Des traces de vin ont été découvertes dans des jarres en pierre, remontant à 8000 ans, sur deux sites archéologiques en Géorgie.
Une équipe de chercheurs de l'Université de Pennsylvanie, du Musée national géorgien et de l'Université de Toronto a mis au jour des preuves de vinification à des époques bien antérieures à ce que l'on pensait. Jusqu'alors, le vin le plus ancien connu provenait d'Iran et avait environ 5000 ans.
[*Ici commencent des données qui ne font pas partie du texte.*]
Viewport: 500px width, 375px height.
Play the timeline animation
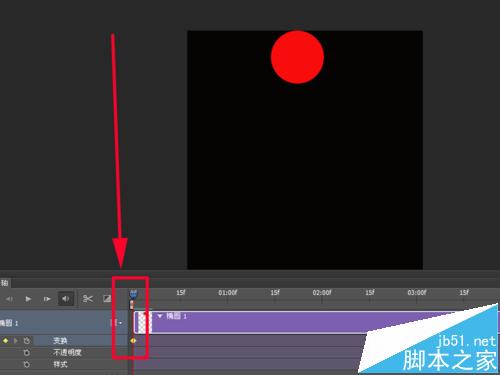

Cette nouvelle découverte associe la culture de la vigne à l'ère néolithique, soulignant ainsi le savoir-faire de ces anciens peuples.
"Nous pensons qu'il s'agit de l'exemple le plus ancien de domestication d'une vigne eurasienne sauvage", a déclaré l'un des archéologues impliqués dans l'étude.
Des restes de poterie révélateurs
La période du Néolithique marque un tournant majeur avec le développement de l'agriculture et de la domestication des animaux. Sur les sites archéologiques se situant au sud de Tbilissi, la capitale géorgienne, des vestiges en céramique ont été retrouvés, contenant des substances dont l'analyse chimique montre la présence de raisin et de vin. Pour les spécialistes, cela indique que la région du sud du Caucase recelait un potentiel horticole qui a sans aucun doute donné lieu à des innovations.
Les analyses en laboratoire n'ont pas pu confirmer si le vin était fermenté, mais la teinte des résidus fait pencher vers l'hypothèse de vin blanc plutôt que rouge.